QUOTED TEXT:
--------------------------------

After months of part-time frustration, Jones decided to take a chance: he got a warrant to search the house and persuaded his bosses to give him proper back-up for just one night. He was taking a risk: Ricky had now disappeared without signing his statements, and if they found nothing in the house, the officers would have no evidence with which to charge the paedophiles and they would have squandered the tiny credibility they enjoyed with their bosses. On the night of February 3 1998, Avon and Somerset police finally opened the door at 49 Churchill Road.

They found the whole place had been sanitised: no boys; no drugs; a computer hard disk that had been professionally wiped; photographic equipment stowed away. It turned out that during the months of delay, Ricky had told the men in the house that he had been talking to the police, and they had covered their tracks.
There was no evidence there to justify a charge. But, by sheer persistence, the detectives had managed to track down Ricky only hours before the raid, and he had signed his statements. On that basis, they now arrested Christopher Leek and Fat Tony Stevens. As they searched the house, a boy named Andrew arrived. He started to talk, painting the same picture as Ricky, describing indecent assaults which he had suffered, and crucially he added the names of other boy victims and other men.

Now, Rob Jones had a full-blooded investigation. But he was running it out of a shoebox. He needed more detectives to carry out interviews; he needed an incident room and he needed administrative officers to run it. But all he was given a single terminal and a part-time data inputter. At least one senior officer was actively arguing for the whole inquiry to be stopped immediately. And Jones had a more immediate worry: if Leek and Stevens got bail, he would have no chance of getting their victims to talk. Ricky had told them that the two men had taken him to a solicitor to file a complaint that the police were harrassing him.

At this moment, another unusual individual joined the inquiry. Brendan Moorhouse is a barrister, working for the Crown Prosecution Service in their New Bridewell office in Bristol. He had grown up in apartheid South Africa with a real drive for justice and, when Rob Jones asked for his help, he made it his business not simply to act as a CPS case worker but to guide the police inquiry.

--------------------------------

DATASET EXCERPT:
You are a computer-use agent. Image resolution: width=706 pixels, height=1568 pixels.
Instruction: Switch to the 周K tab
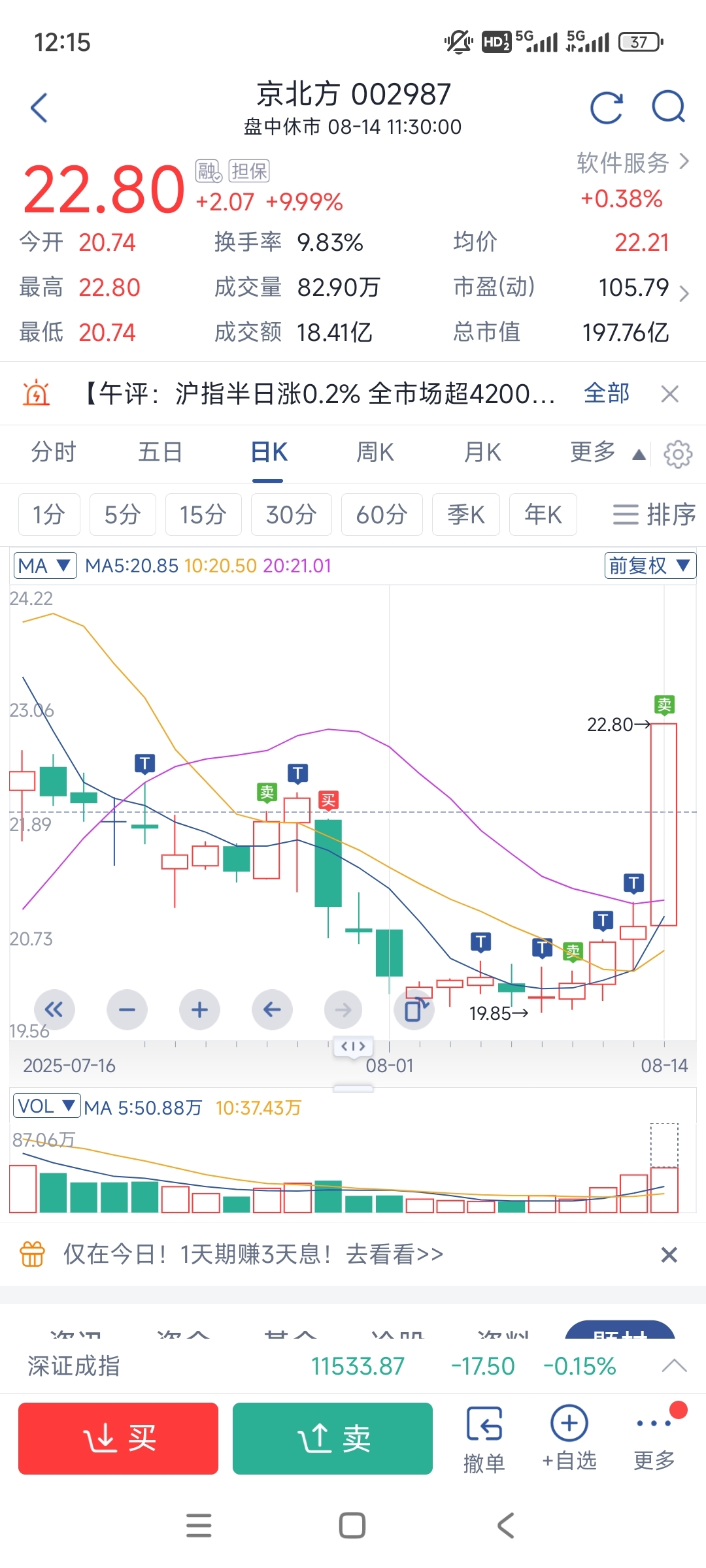point(375,452)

--------------------------------

EXERCISE DETAILS: Reproduce verbatim the portion of the police inquiry text starting with "Now, Rob Jones" and going on through "were harrassing him.".

FULL OUTPUT:
Now, Rob Jones had a full-blooded investigation. But he was running it out of a shoebox. He needed more detectives to carry out interviews; he needed an incident room and he needed administrative officers to run it. But all he was given a single terminal and a part-time data inputter. At least one senior officer was actively arguing for the whole inquiry to be stopped immediately. And Jones had a more immediate worry: if Leek and Stevens got bail, he would have no chance of getting their victims to talk. Ricky had told them that the two men had taken him to a solicitor to file a complaint that the police were harrassing him.